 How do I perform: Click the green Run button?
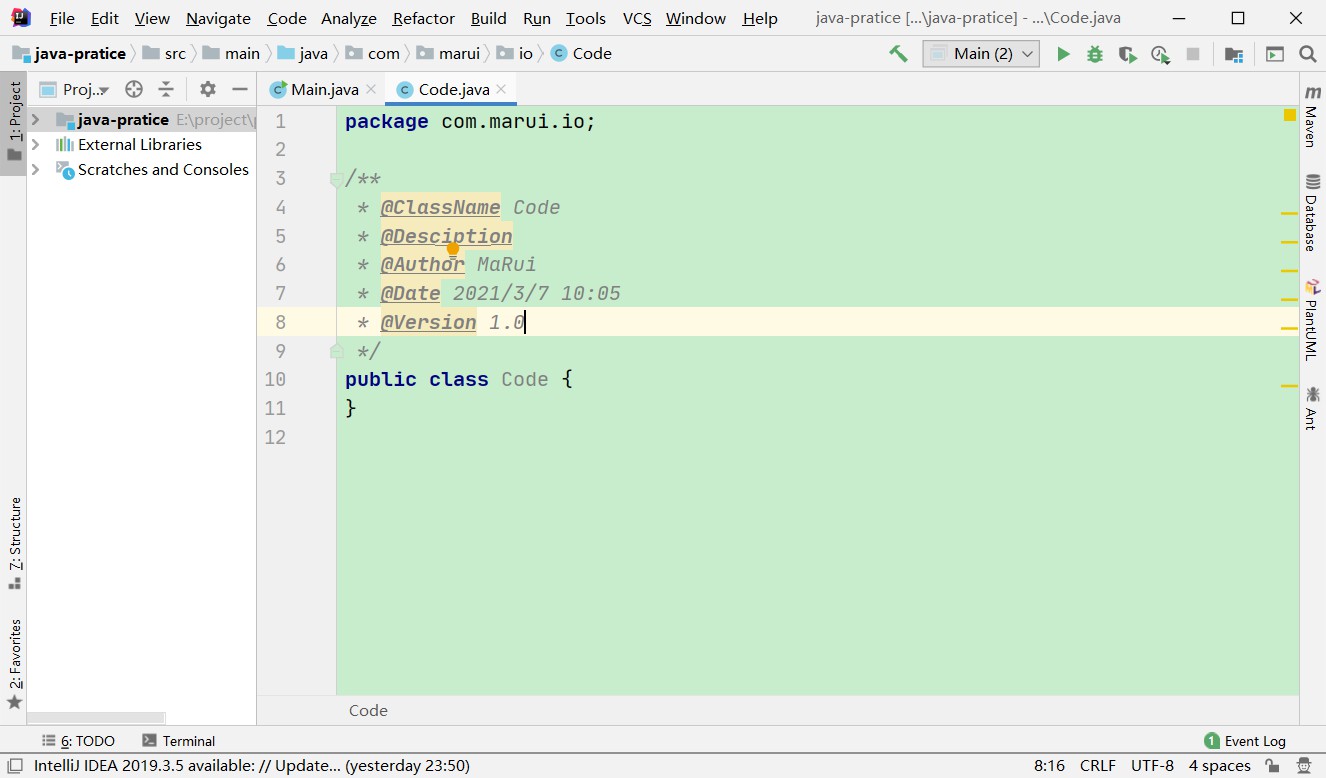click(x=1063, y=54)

***

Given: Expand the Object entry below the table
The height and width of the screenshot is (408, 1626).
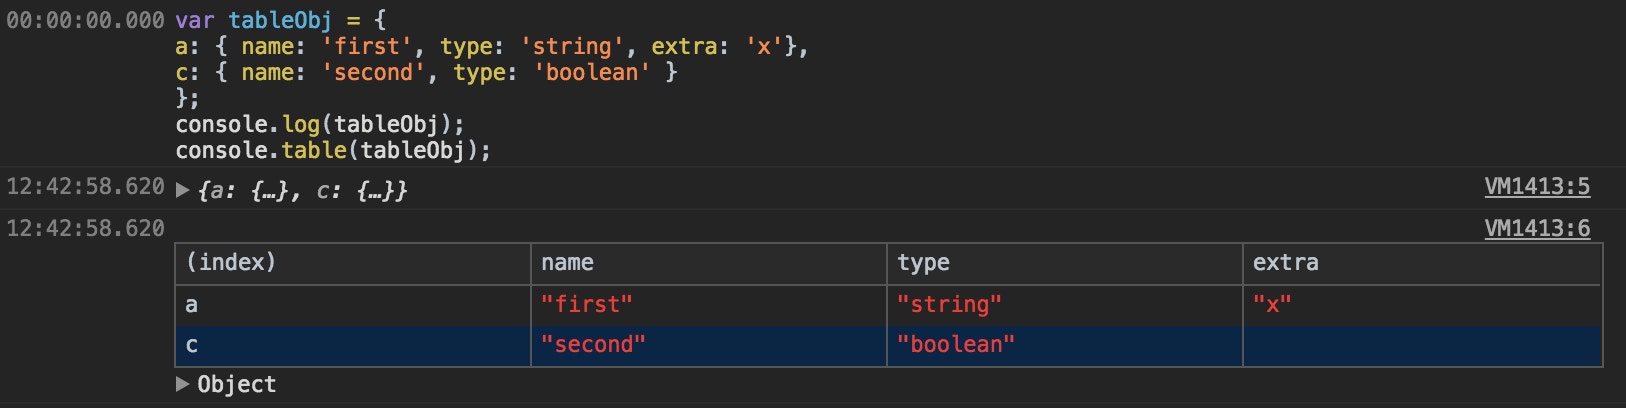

***

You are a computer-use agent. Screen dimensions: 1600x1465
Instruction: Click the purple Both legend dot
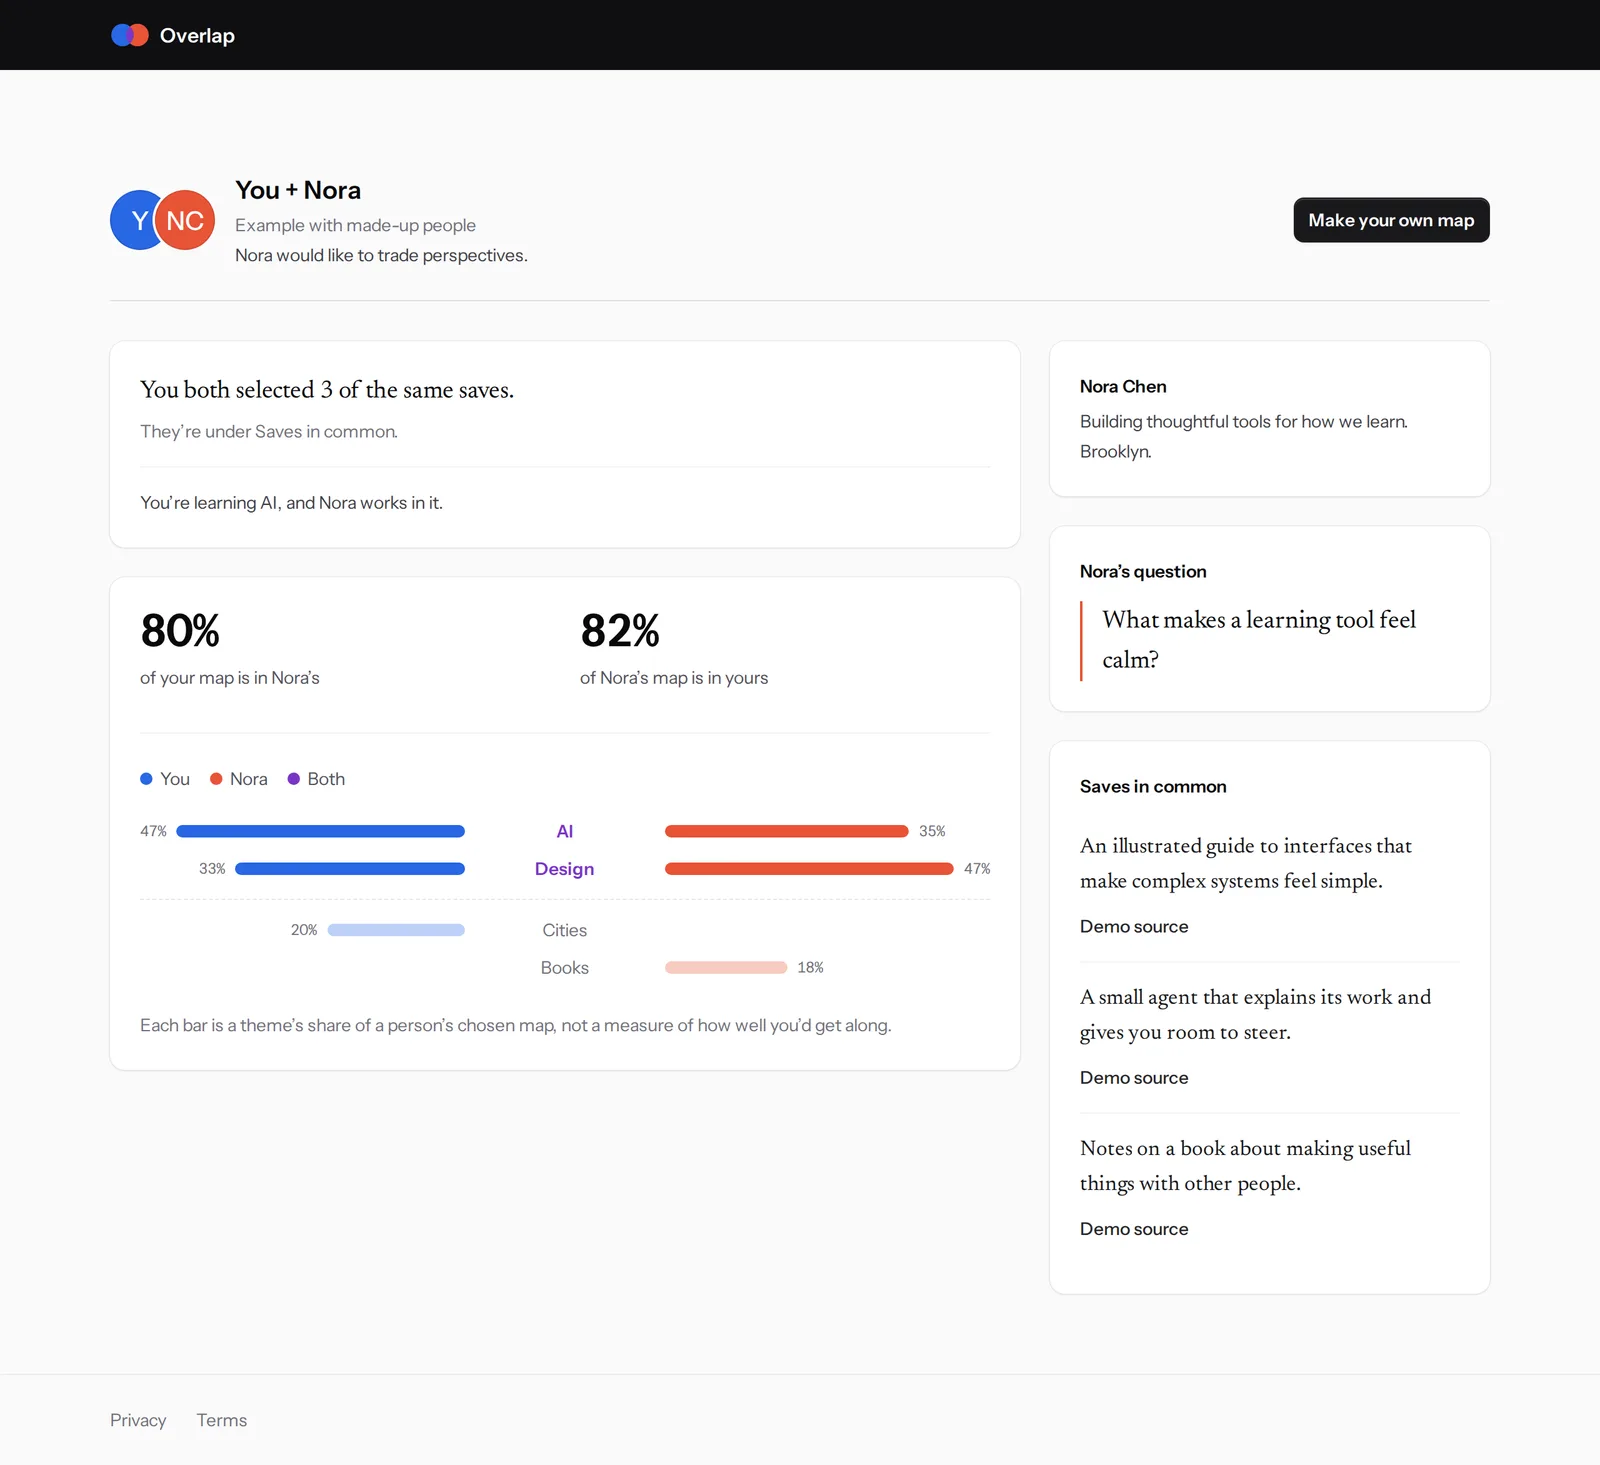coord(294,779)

***

» **Set problem**
Lay out the lines between the one holding "Given: Expand the" and the one holding "The height and", inclusive, as a Markdown table with columns Row and Line, leaving out blank lines.

» **Exercise result**
| Row | Line |
|---|---|
| 1 | Given: Expand the Object entry below the table |
| 2 | The height and width of the screenshot is (408, 1626). |